Oracle Supports FCC In Net Neutrality Rollback


NEW YORK: Cloud major Oracle has voiced support for U.S. communications regulatory agency Federal Communications Commission (FCC) Chairman Ajit Pai's plan to roll back its net neutrality rules.

Oracle wrote a letter to the FCC and played up its "perspective as a Silicon Valley technology company", hammering the debate over the rules as a "highly political hyperbolic battle", that is "removed from technical, economic, and consumer reality", a report in The Hill said on Saturday.

"The stifling open internet regulations and broadband classification that the FCC put in place in 2015 - for just one aspect of the internet ecosystem - threw out both the technological consensus and the certainty needed for jobs and investment," the letter said.

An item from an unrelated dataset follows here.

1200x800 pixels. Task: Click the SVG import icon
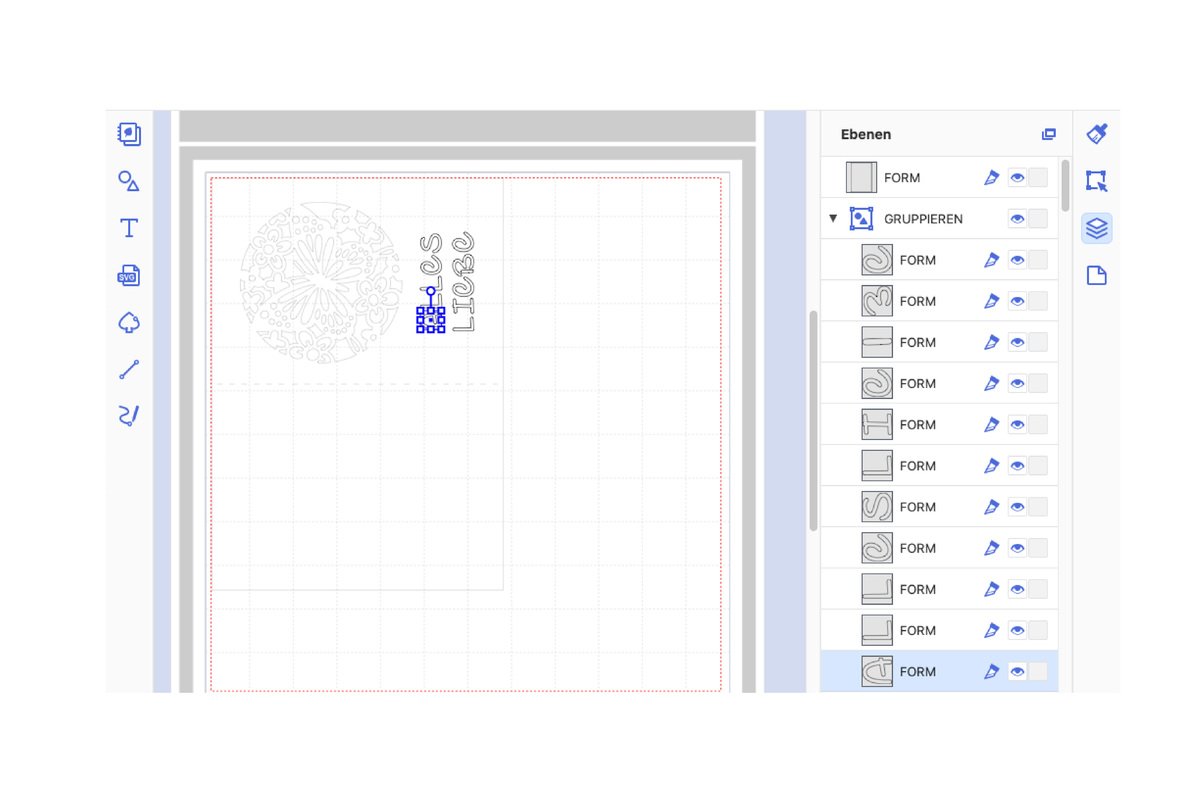[129, 276]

Other companies -- like AT&T and Verizon -- that support Pai's plan have made an argument that the rules stifled investment in the telecommunications sector, specifically in broadband infrastructure.

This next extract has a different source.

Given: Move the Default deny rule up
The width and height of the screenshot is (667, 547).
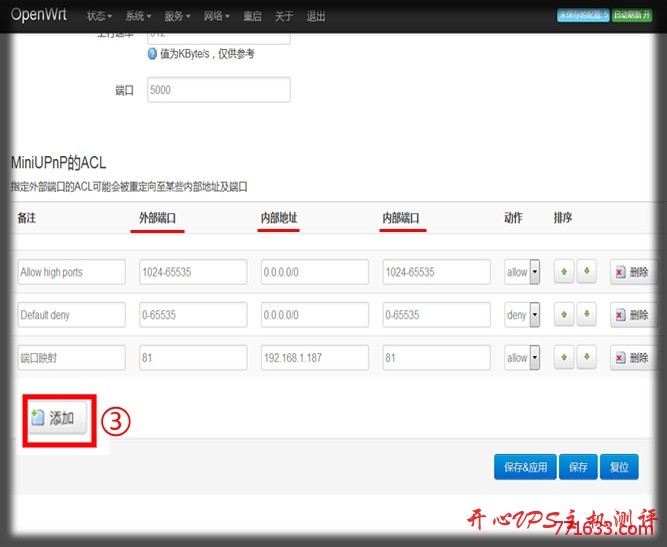Looking at the screenshot, I should coord(564,315).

Pai has proposed to undo the rules, which subjected broadband companies to tougher regulation from the FCC.

According to Oracle, Pai's plan to remove broadband providers from the FCC's regulatory jurisdiction "will eliminate unnecessary burdens on, and competitive imbalances for, ISPs internet service providers while enhancing the consumer experience and driving investment."

Telecom companies, which have long opposed the rules, are urging Pai to roll them back, the report said.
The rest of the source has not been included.